# AIM
Repeat the lines of the records below without any changes, from the line containing "How do I perform: Click" through the end of the records, both included, leaving out the pictures.

# Element and text position data
════════

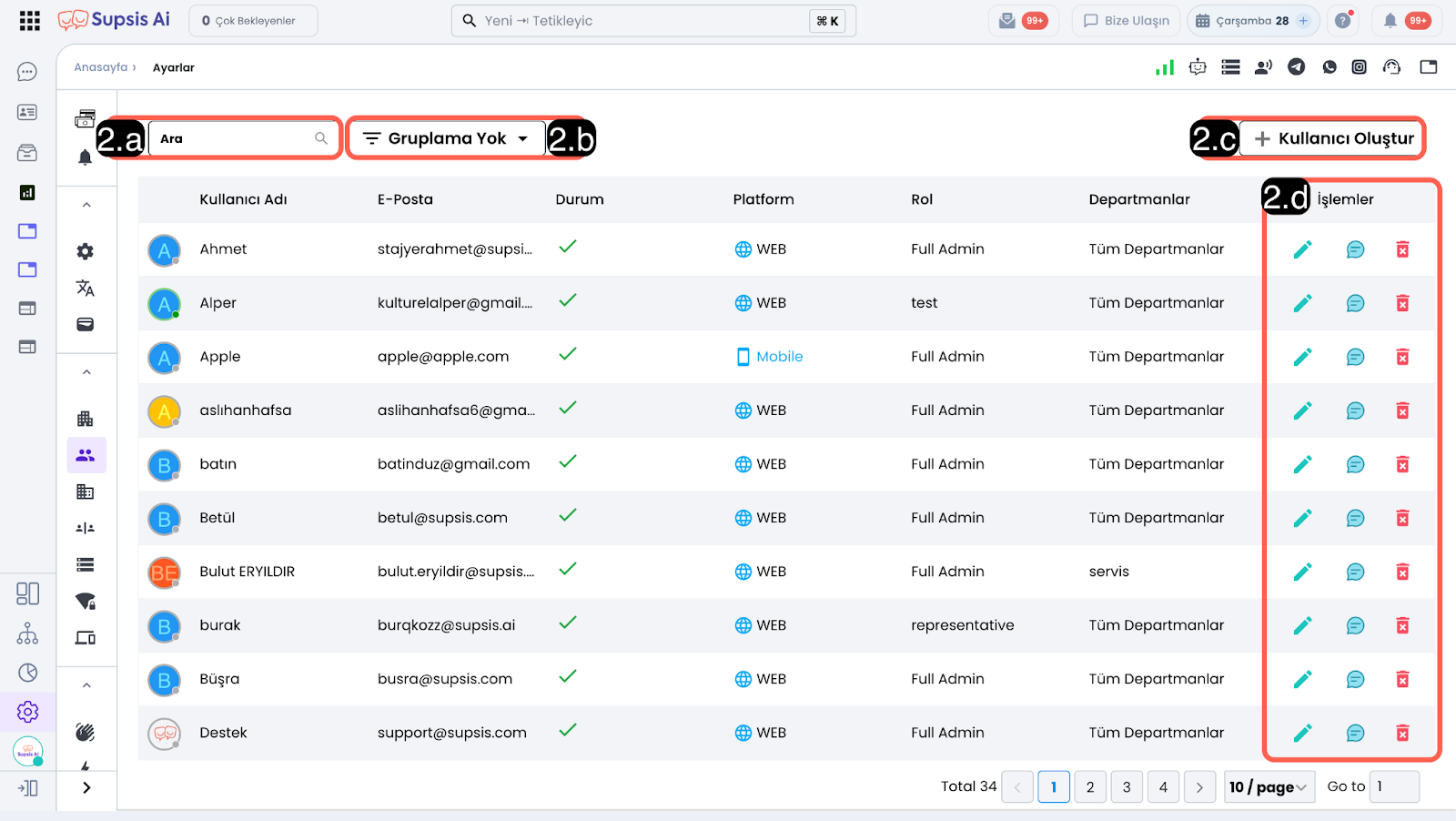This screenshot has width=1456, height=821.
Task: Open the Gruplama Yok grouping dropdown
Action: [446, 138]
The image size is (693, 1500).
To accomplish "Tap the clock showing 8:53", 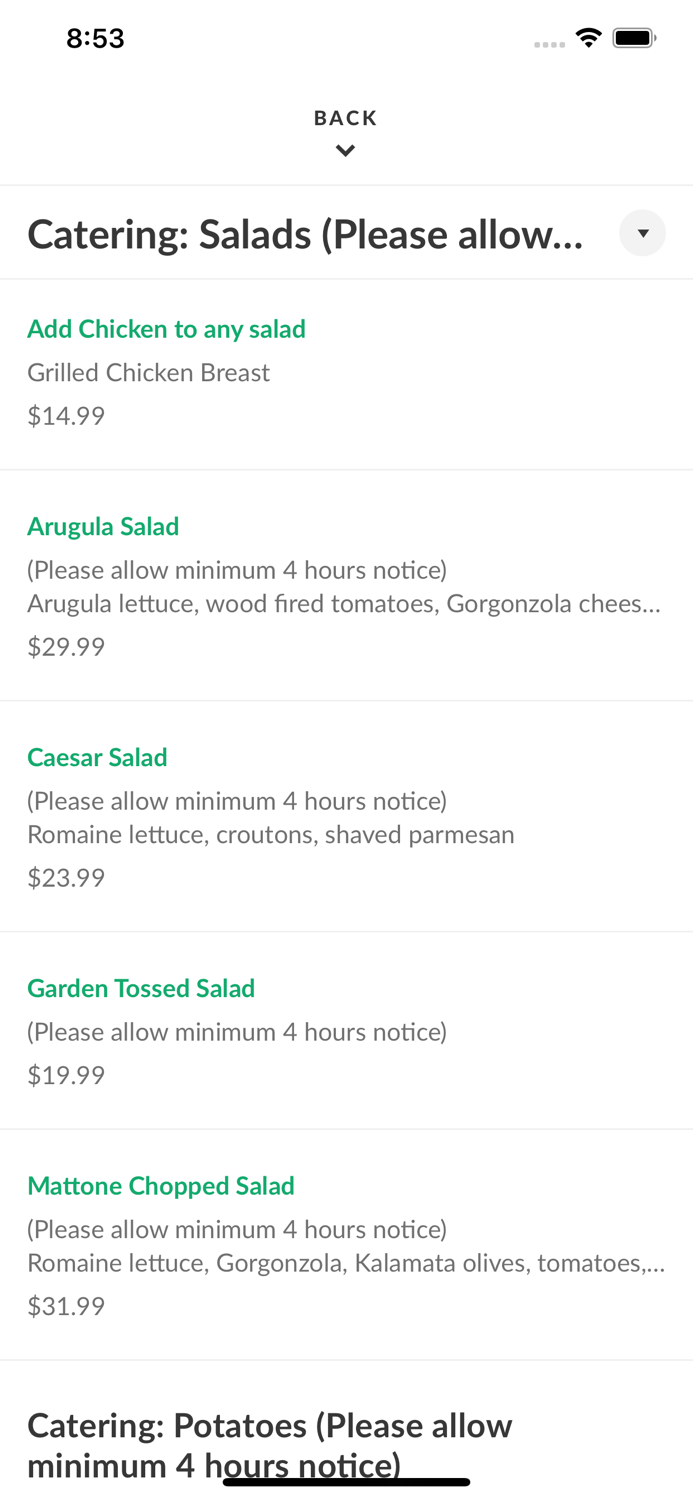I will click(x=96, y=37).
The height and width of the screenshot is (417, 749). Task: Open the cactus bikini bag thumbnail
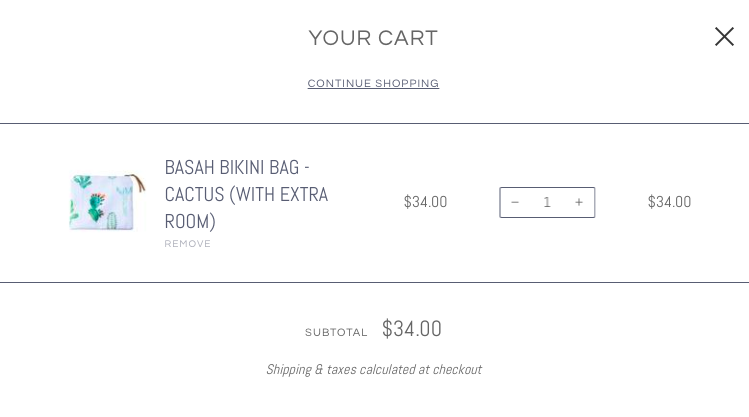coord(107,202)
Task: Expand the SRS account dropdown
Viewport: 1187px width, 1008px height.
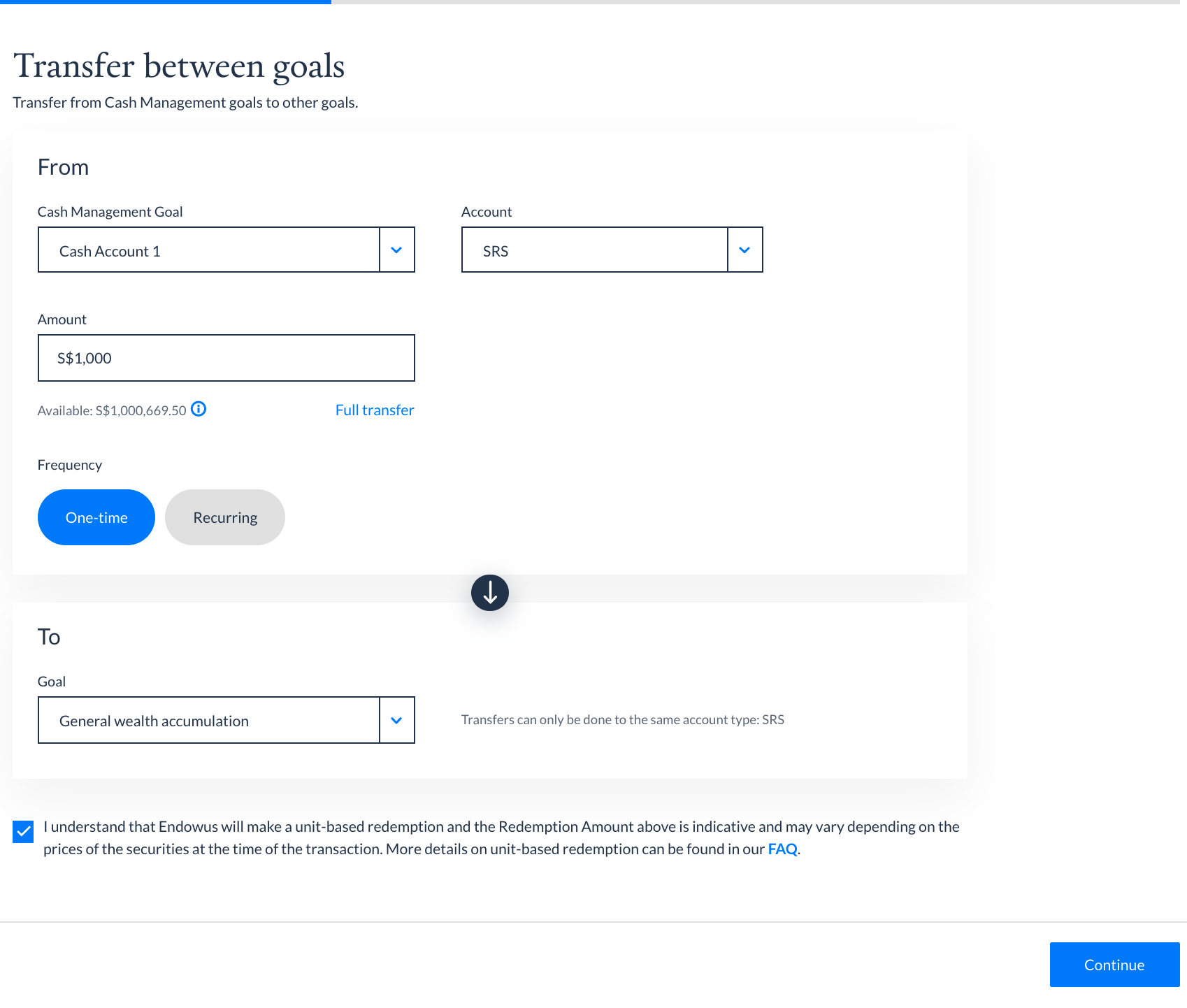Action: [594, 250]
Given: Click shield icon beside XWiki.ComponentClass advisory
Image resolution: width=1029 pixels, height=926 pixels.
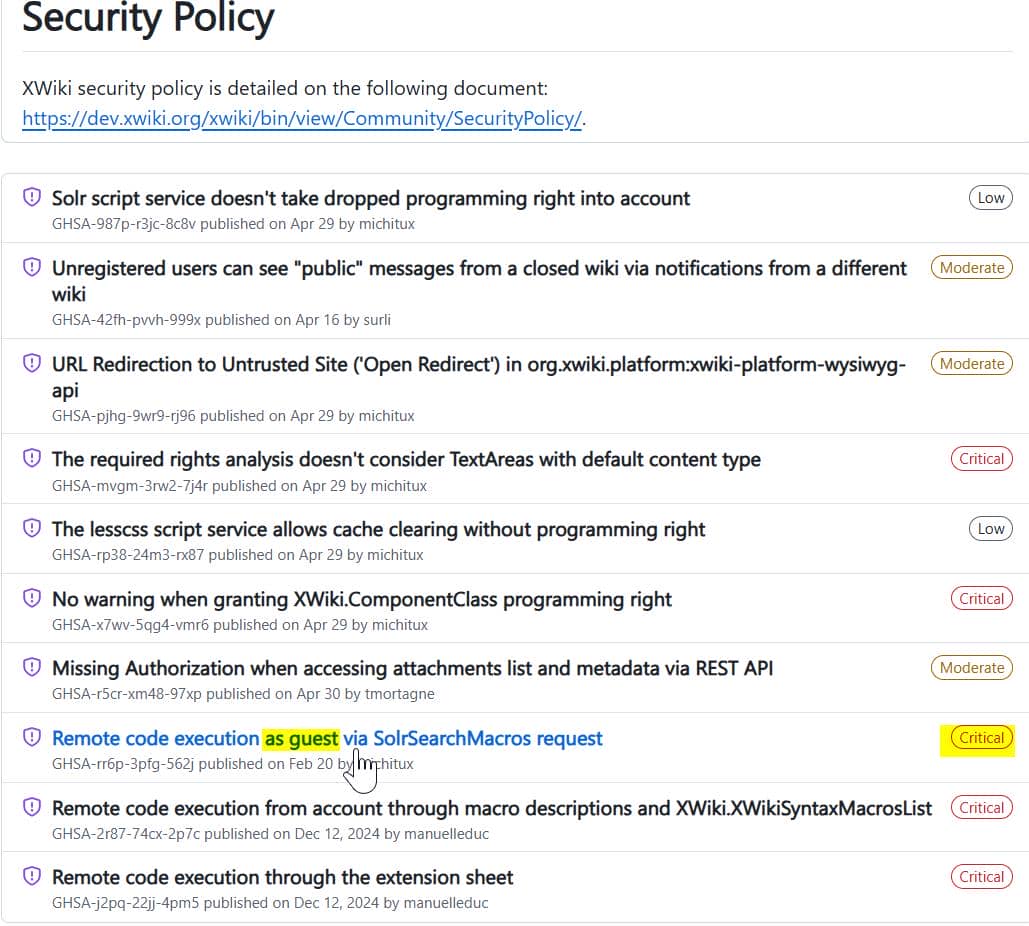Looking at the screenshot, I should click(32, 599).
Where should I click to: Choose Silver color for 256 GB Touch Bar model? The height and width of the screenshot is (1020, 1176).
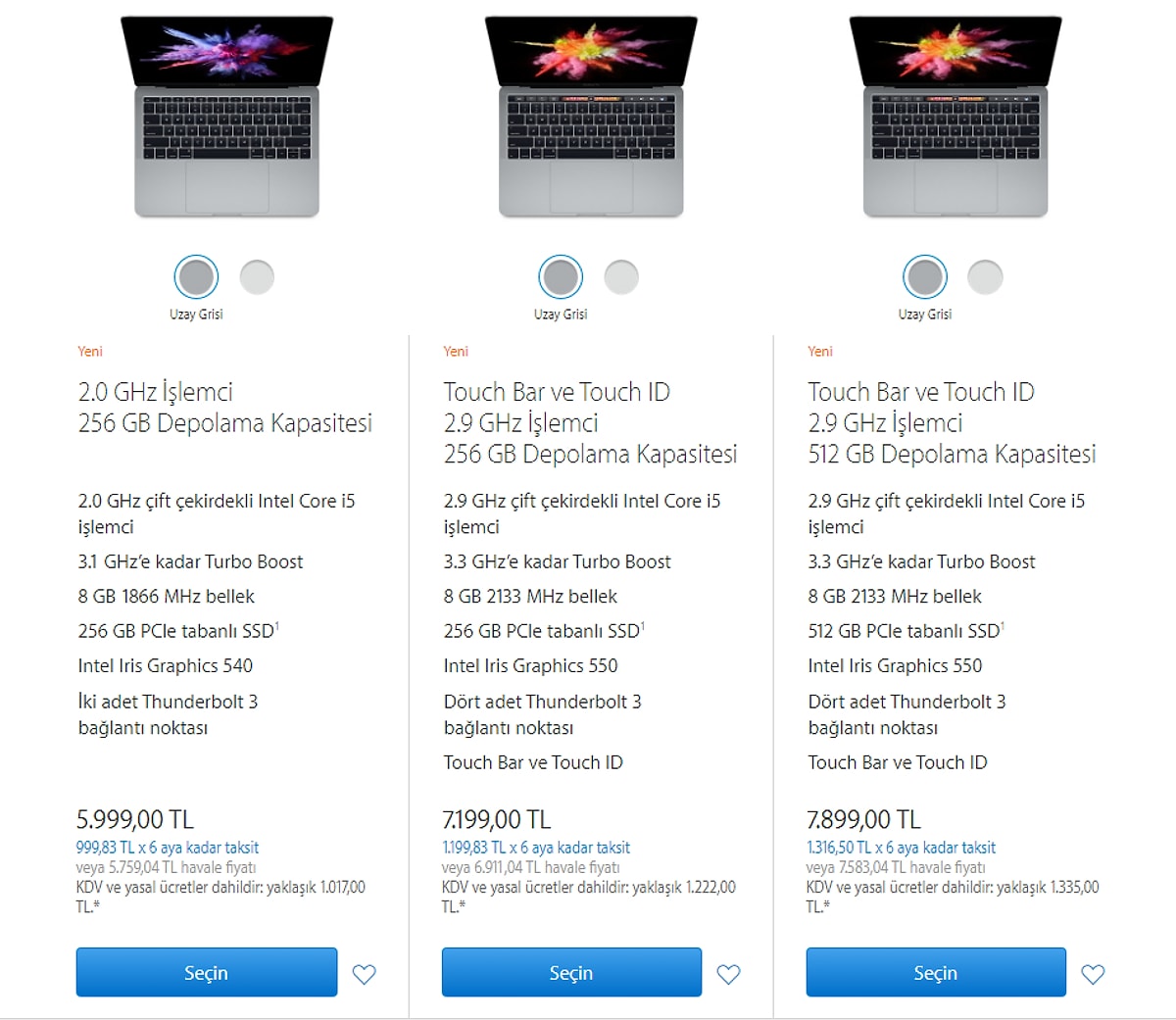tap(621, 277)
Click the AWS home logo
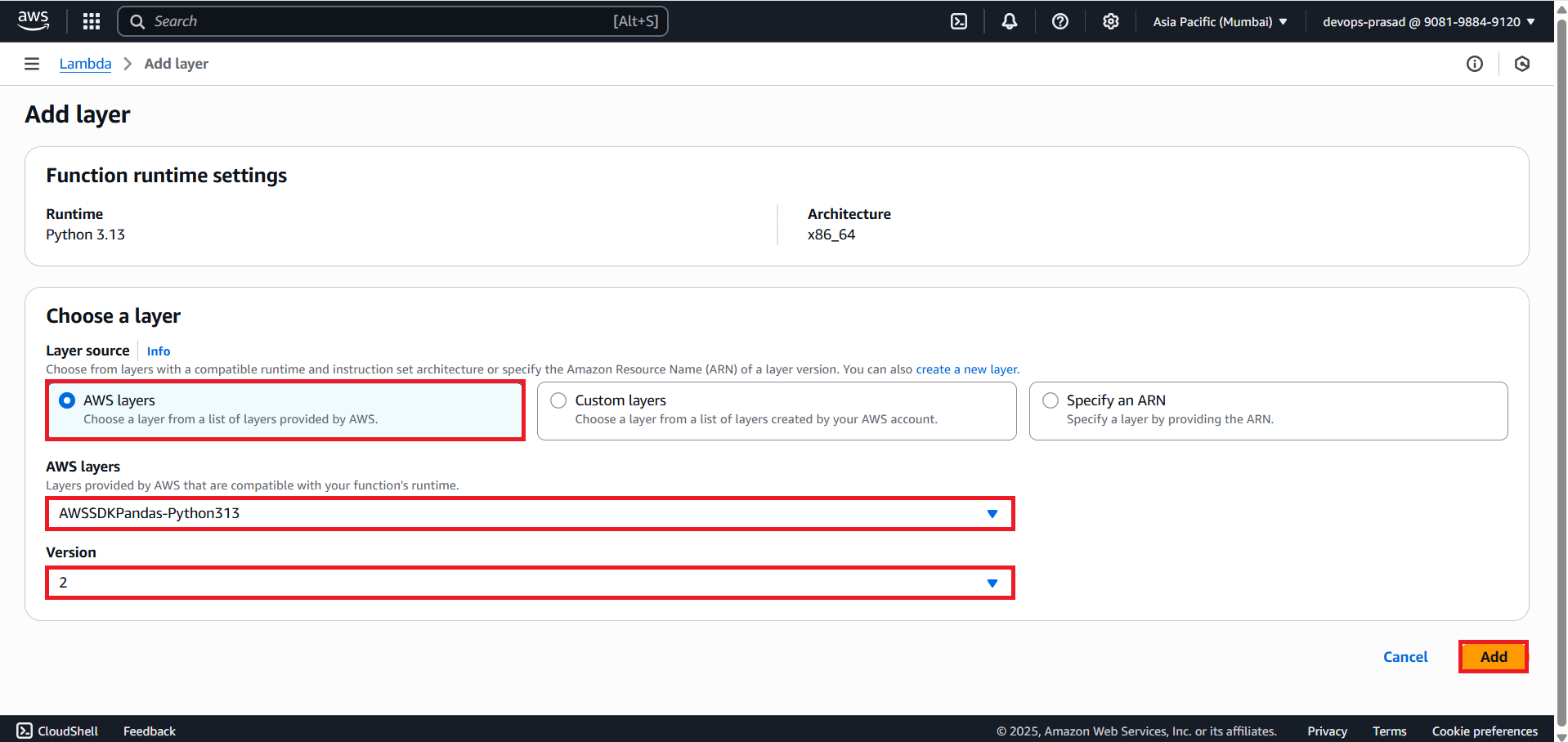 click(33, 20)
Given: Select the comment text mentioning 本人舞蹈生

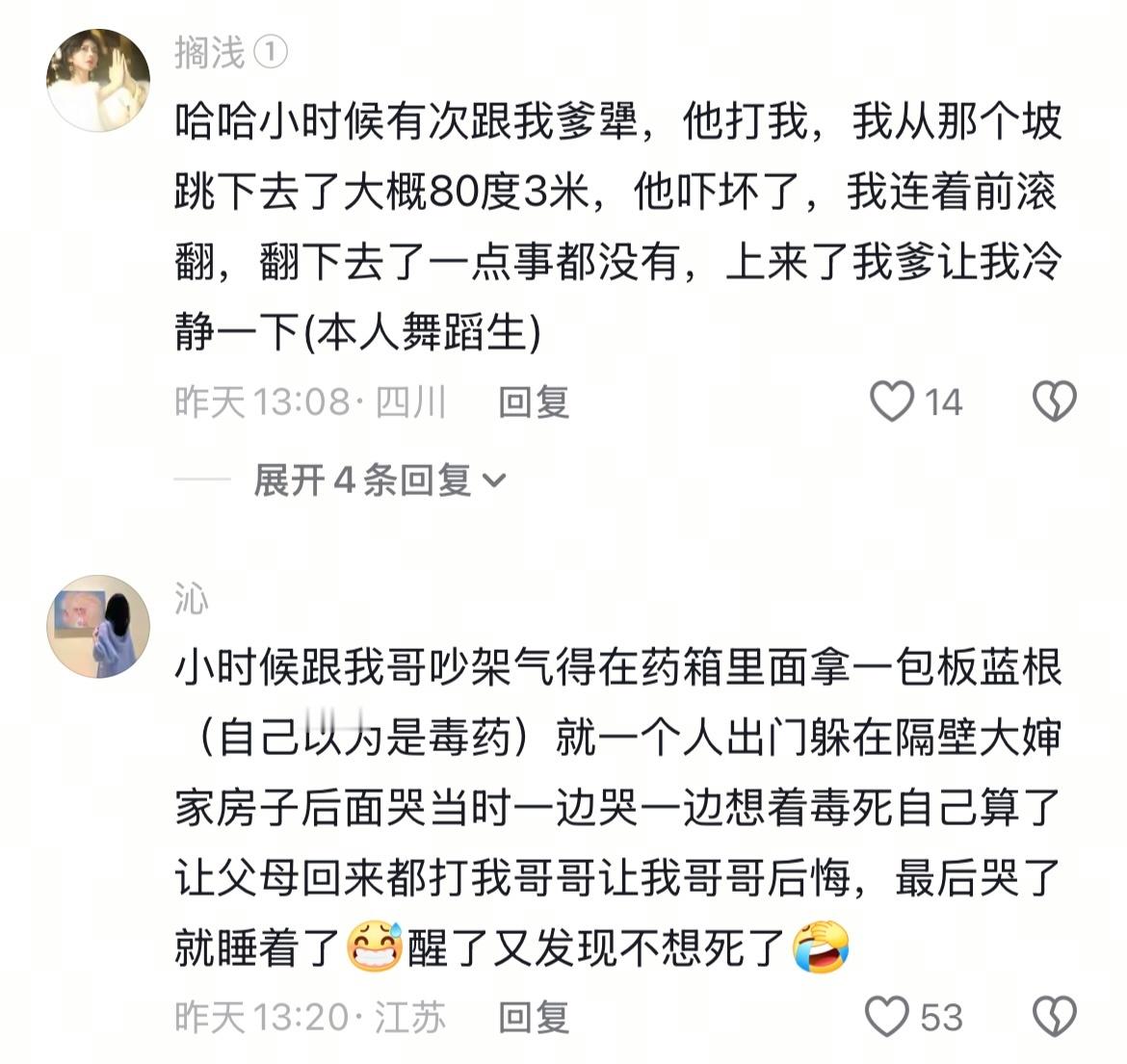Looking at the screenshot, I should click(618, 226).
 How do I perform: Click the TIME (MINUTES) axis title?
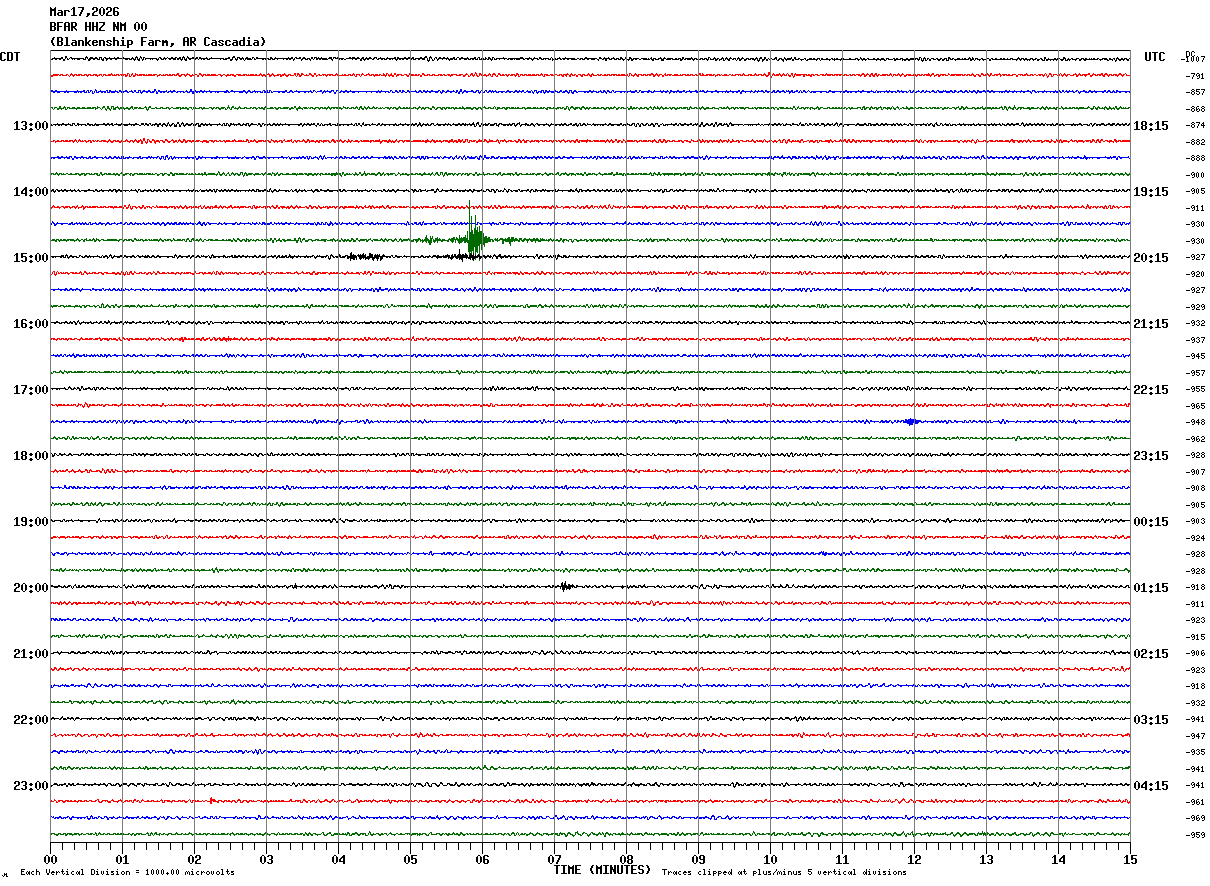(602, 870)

════════

# THE RESPONSE
 How do I perform: Click the TIME (MINUTES) axis title?
(602, 870)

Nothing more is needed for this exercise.